### Data provided ###
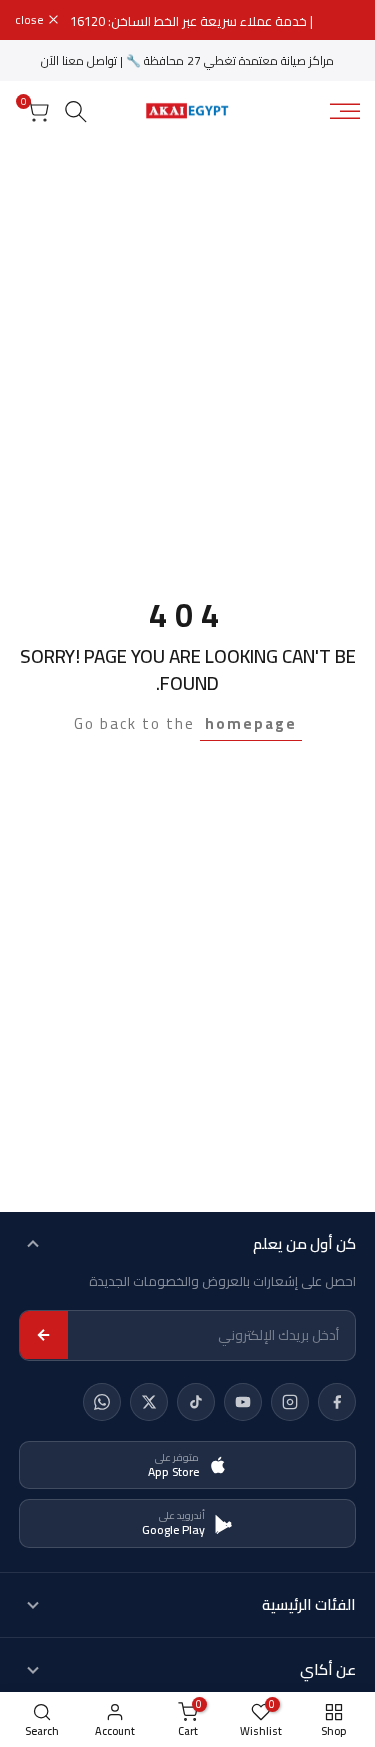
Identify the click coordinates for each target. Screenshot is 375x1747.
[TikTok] (196, 1402)
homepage (251, 723)
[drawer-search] (76, 111)
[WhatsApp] (102, 1402)
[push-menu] (345, 111)
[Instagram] (290, 1402)
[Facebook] (337, 1402)
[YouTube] (243, 1402)
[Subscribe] (44, 1335)
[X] (149, 1402)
###
Exercise requirements:
A faithful copy of the lines from the line containing "[push-menu] (345, 111)" to the end of the data should be set down, both ends included, and nothing more.

Response:
[push-menu] (345, 111)
[Instagram] (290, 1402)
[Facebook] (337, 1402)
[YouTube] (243, 1402)
[Subscribe] (44, 1335)
[X] (149, 1402)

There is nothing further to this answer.